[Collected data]
====================

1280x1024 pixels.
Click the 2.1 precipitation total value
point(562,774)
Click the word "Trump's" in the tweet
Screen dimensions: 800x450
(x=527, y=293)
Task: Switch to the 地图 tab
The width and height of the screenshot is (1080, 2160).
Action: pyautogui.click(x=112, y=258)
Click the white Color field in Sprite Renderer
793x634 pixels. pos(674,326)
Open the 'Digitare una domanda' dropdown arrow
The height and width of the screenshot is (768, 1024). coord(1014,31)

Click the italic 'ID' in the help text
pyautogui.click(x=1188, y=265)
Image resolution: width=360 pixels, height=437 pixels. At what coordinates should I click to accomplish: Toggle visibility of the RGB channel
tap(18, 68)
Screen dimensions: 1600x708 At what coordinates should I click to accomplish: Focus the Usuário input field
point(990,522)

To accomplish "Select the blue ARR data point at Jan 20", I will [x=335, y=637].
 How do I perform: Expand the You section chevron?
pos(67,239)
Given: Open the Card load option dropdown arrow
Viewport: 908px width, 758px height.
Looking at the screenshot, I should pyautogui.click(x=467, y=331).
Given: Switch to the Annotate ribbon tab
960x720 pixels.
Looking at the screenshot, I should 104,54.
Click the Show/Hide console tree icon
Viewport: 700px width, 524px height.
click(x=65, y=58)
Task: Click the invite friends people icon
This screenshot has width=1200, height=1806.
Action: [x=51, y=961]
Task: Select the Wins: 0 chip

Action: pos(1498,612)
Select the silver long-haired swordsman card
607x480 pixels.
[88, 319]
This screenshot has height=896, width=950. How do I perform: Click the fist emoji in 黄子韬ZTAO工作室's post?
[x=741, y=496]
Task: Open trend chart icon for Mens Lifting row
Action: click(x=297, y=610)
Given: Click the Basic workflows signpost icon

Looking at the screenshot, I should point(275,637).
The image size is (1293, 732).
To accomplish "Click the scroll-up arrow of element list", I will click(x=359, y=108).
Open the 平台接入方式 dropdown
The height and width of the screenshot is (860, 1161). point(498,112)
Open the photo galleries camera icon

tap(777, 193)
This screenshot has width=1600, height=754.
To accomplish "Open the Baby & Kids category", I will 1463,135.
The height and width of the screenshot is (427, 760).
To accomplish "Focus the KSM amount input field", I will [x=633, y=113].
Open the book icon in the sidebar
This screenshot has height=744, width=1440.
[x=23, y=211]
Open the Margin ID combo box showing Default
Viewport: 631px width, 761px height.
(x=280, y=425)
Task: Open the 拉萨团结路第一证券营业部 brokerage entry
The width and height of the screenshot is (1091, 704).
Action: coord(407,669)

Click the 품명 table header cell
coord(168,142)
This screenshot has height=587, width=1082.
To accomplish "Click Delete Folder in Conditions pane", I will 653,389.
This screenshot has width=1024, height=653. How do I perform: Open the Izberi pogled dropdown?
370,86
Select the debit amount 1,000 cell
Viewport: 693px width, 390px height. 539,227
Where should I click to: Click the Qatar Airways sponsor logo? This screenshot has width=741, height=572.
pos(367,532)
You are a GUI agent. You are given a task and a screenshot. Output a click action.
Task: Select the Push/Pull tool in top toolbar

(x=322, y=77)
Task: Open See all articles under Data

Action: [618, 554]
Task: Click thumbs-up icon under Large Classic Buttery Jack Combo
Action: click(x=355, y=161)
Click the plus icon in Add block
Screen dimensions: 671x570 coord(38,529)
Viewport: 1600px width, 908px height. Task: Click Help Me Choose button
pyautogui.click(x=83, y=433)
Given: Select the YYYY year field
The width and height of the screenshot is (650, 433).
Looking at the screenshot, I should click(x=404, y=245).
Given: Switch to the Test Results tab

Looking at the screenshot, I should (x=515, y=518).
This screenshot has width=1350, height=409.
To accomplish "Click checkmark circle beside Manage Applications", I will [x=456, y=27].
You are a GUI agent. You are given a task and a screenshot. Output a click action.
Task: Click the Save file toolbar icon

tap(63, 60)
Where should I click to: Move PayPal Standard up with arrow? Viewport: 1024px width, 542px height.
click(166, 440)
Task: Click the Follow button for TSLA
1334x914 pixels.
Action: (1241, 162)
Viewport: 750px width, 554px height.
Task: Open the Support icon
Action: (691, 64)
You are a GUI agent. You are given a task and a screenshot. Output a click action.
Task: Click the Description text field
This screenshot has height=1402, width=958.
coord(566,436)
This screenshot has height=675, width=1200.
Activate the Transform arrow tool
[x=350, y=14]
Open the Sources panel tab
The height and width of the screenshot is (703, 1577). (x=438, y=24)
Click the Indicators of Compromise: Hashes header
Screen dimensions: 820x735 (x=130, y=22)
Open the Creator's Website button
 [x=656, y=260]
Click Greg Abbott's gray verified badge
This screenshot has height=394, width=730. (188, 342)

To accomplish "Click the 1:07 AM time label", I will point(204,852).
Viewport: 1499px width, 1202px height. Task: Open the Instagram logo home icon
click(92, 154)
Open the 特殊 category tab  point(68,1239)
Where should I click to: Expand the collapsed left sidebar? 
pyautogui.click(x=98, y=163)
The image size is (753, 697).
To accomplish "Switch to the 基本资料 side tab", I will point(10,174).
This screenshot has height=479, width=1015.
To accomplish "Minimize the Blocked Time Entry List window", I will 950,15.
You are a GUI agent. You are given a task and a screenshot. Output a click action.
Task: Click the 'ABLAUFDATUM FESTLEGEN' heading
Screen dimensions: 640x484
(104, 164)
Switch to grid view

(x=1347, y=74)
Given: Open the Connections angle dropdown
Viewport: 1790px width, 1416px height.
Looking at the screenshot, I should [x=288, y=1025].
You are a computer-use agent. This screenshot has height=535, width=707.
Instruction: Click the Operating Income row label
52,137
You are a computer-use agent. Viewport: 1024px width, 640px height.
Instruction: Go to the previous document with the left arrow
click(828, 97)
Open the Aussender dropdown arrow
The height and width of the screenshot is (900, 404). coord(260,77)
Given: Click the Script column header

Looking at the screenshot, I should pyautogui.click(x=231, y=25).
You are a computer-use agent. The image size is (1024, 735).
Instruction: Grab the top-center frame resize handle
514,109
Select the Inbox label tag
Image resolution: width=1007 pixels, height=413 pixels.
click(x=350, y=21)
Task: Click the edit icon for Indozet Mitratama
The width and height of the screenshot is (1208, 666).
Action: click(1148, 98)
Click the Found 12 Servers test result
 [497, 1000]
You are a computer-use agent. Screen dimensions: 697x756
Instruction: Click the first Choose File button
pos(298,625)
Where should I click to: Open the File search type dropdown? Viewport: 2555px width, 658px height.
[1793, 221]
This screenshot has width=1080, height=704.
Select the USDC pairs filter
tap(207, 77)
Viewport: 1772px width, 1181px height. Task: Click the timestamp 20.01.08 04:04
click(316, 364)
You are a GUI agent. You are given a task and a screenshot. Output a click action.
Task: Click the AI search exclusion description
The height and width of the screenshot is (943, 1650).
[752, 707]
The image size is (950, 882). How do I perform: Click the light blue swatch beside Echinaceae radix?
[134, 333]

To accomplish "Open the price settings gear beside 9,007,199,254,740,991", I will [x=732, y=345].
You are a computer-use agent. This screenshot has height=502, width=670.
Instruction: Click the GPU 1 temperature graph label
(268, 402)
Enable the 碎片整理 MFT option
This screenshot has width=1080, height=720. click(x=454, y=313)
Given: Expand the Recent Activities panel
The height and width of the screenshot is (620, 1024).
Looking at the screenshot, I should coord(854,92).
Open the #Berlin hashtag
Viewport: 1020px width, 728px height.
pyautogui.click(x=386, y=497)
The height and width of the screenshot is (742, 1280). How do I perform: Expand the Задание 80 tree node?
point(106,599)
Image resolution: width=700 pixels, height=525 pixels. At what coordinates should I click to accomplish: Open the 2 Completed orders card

====================

■ **PROBLEM**
Scan the lines above for the word "category" and copy every one where it occurs.

■ **RESPONSE TO THE TASK**
To accomplish "Open the Baby & Kids category", I will 1463,135.
Open the 特殊 category tab  point(68,1239)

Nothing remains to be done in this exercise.